SET EXERCISE
Print out the stored dataset items below word for word, leaving out the pictures.

Stored dataset items:

>>>

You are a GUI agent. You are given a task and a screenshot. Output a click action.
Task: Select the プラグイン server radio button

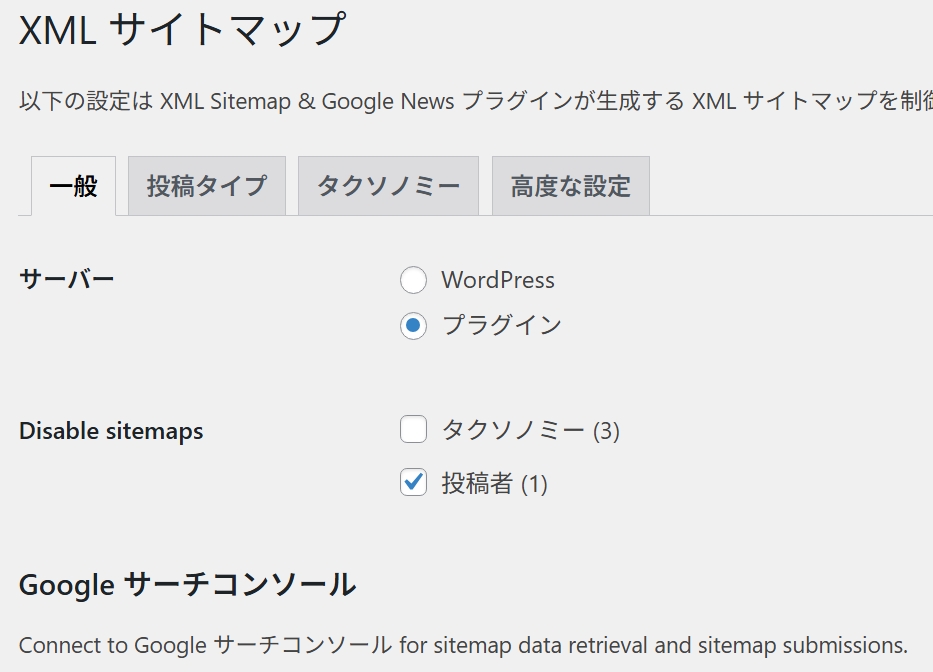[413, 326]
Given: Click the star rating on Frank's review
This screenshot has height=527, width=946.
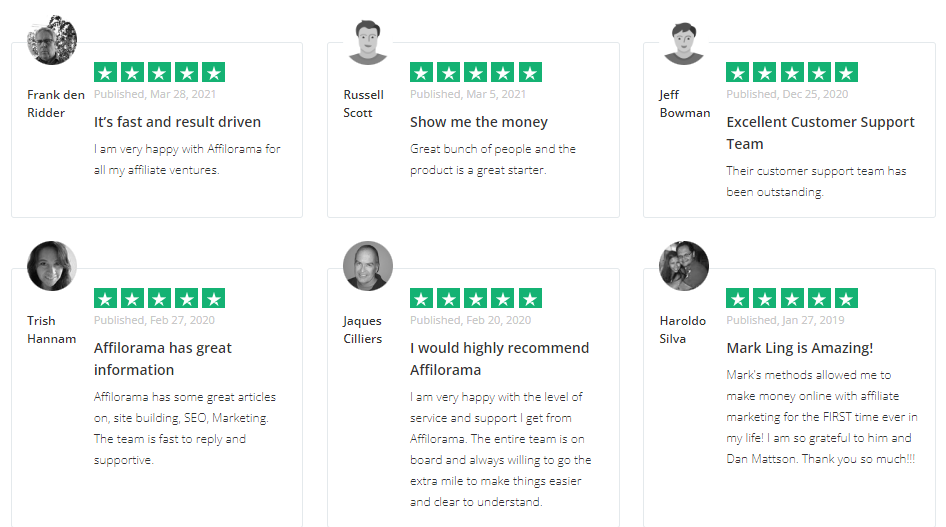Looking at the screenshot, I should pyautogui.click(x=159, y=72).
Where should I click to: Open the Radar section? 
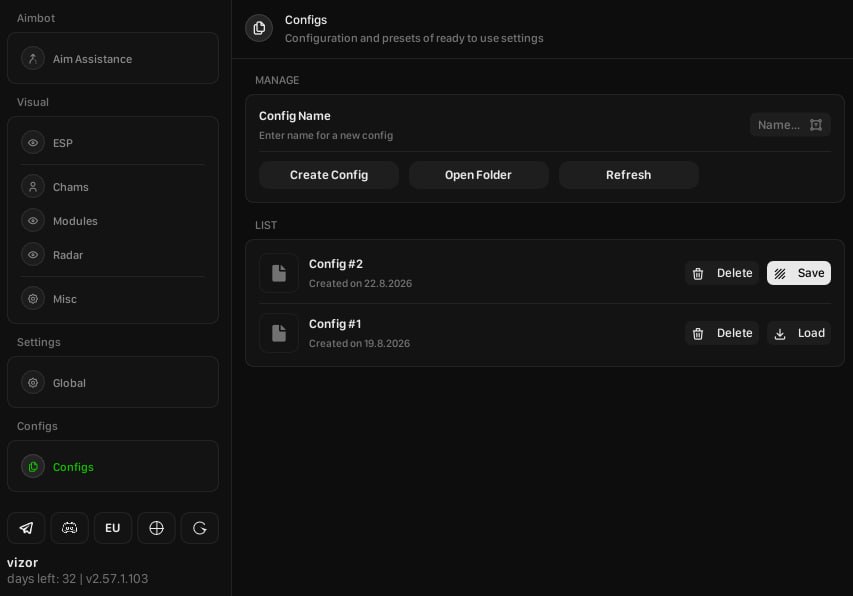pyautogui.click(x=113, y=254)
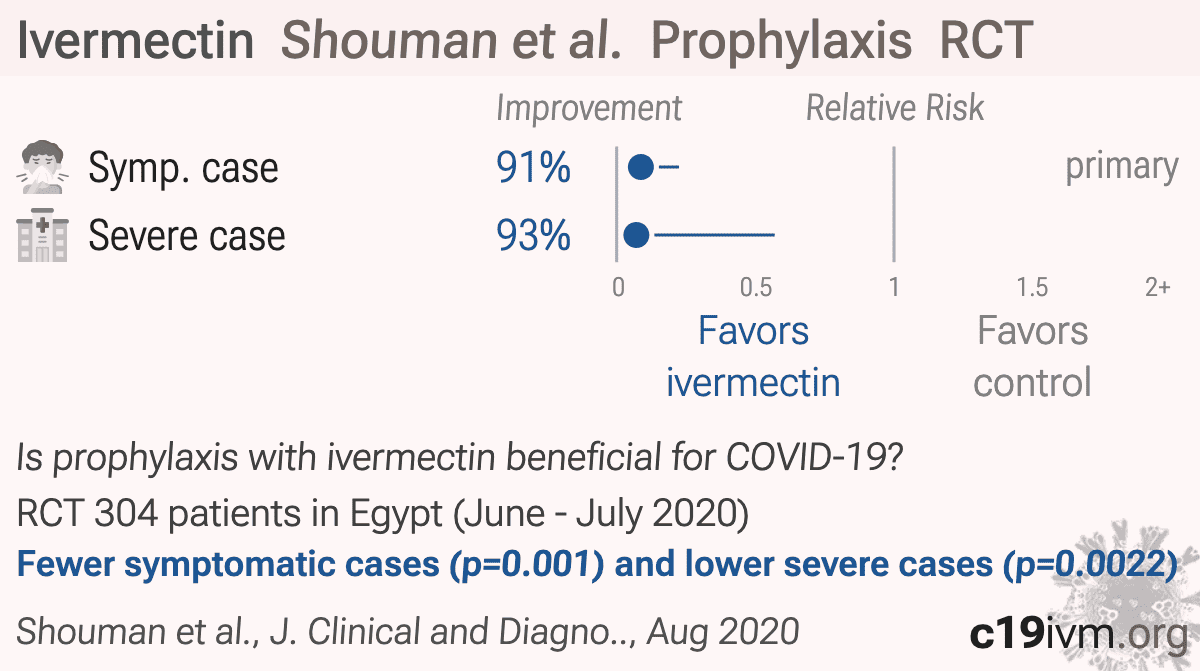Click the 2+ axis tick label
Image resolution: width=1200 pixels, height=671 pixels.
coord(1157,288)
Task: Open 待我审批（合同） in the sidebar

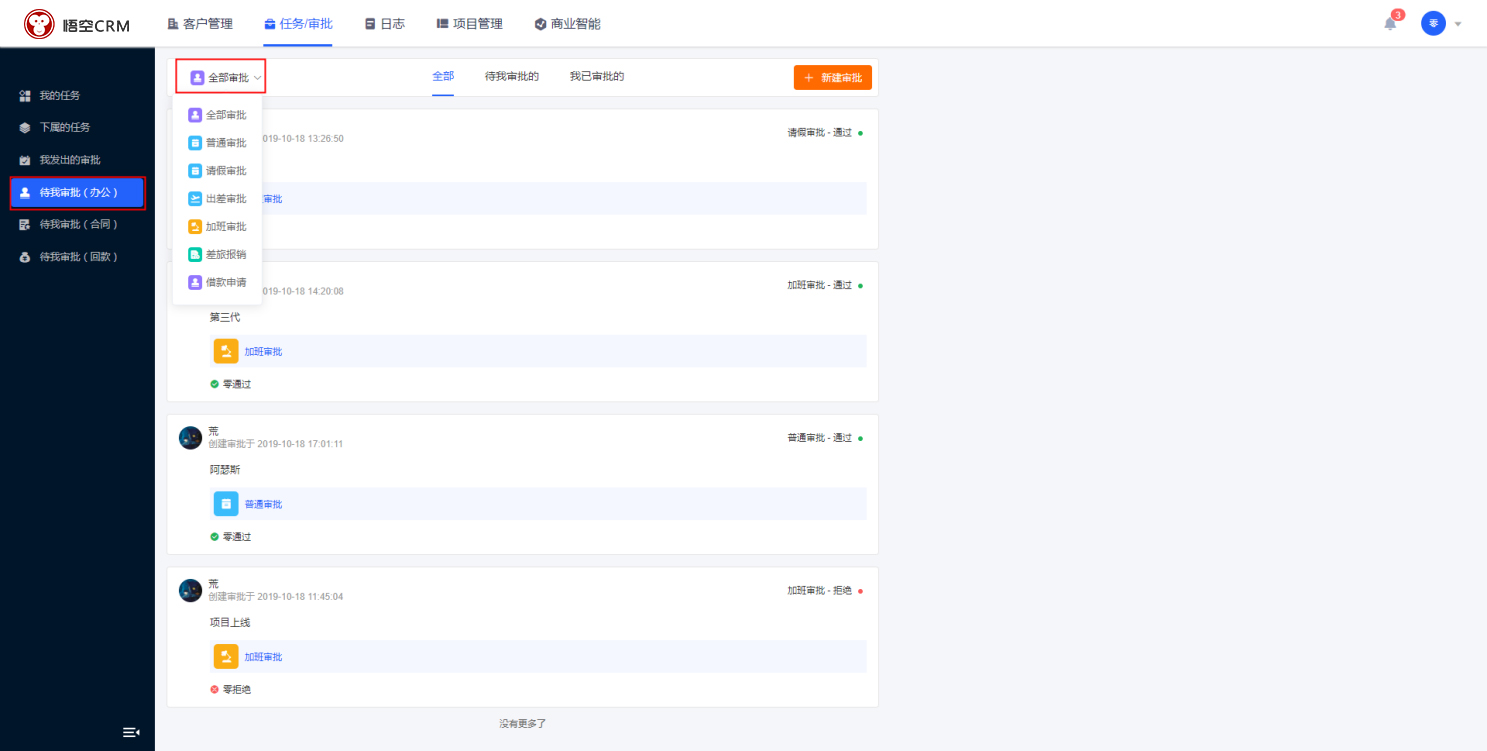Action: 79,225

<<<

WRITTEN ANSWER
You are a GUI agent. You are given a task and a screenshot. Output a click action.
Task: Select the プラグイン server radio button

[413, 326]
Given: Click the star rating on Frank's review
This screenshot has height=527, width=946.
Looking at the screenshot, I should pyautogui.click(x=159, y=72).
Where should I click to: Open the Radar section? 
pyautogui.click(x=113, y=254)
Click the 2+ axis tick label
Image resolution: width=1200 pixels, height=671 pixels.
coord(1157,288)
Task: Open 待我审批（合同） in the sidebar

Action: 79,225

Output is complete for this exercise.